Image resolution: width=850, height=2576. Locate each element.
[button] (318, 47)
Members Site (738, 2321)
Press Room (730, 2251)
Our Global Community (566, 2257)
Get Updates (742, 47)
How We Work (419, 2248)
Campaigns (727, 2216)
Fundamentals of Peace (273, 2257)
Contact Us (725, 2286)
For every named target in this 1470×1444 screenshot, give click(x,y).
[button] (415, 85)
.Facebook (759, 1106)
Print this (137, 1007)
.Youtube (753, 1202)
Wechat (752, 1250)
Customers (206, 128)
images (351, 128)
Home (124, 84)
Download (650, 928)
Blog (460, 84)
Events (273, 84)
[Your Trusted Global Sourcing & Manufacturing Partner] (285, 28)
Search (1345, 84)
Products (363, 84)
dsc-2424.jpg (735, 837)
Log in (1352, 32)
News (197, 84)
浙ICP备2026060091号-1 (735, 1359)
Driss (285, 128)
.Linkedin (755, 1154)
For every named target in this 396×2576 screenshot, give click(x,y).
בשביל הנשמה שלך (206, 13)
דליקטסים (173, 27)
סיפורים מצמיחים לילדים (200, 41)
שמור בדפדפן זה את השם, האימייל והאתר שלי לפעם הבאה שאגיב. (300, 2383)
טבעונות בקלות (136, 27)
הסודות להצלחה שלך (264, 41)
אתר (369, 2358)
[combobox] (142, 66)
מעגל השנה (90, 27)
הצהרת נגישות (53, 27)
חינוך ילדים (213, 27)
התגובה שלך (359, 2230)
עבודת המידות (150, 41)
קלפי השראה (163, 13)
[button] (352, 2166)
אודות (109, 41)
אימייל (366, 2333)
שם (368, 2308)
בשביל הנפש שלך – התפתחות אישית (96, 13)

══════════

All of the data above must be set down again exactly.

__Solution to this exercise__:
Image resolution: width=850, height=2576. Locate each element.
[button] (318, 47)
Members Site (738, 2321)
Press Room (730, 2251)
Our Global Community (566, 2257)
Get Updates (742, 47)
How We Work (419, 2248)
Campaigns (727, 2216)
Fundamentals of Peace (273, 2257)
Contact Us (725, 2286)
For every named target in this 1470×1444 screenshot, give click(x,y).
[button] (415, 85)
.Facebook (759, 1106)
Print this (137, 1007)
.Youtube (753, 1202)
Wechat (752, 1250)
Customers (206, 128)
images (351, 128)
Home (124, 84)
Download (650, 928)
Blog (460, 84)
Events (273, 84)
[Your Trusted Global Sourcing & Manufacturing Partner] (285, 28)
Search (1345, 84)
Products (363, 84)
dsc-2424.jpg (735, 837)
Log in (1352, 32)
News (197, 84)
浙ICP备2026060091号-1 (735, 1359)
Driss (285, 128)
.Linkedin (755, 1154)
For every named target in this 396×2576 screenshot, give click(x,y).
בשביל הנשמה שלך (206, 13)
דליקטסים (173, 27)
סיפורים מצמיחים לילדים (200, 41)
שמור בדפדפן זה את השם, האימייל והאתר שלי לפעם הבאה שאגיב. (300, 2383)
טבעונות בקלות (136, 27)
הסודות להצלחה שלך (264, 41)
אתר (369, 2358)
[combobox] (142, 66)
מעגל השנה (90, 27)
הצהרת נגישות (53, 27)
חינוך ילדים (213, 27)
התגובה שלך (359, 2230)
עבודת המידות (150, 41)
קלפי השראה (163, 13)
[button] (352, 2166)
אודות (109, 41)
אימייל (366, 2333)
שם (368, 2308)
בשביל הנפש שלך – התפתחות אישית (96, 13)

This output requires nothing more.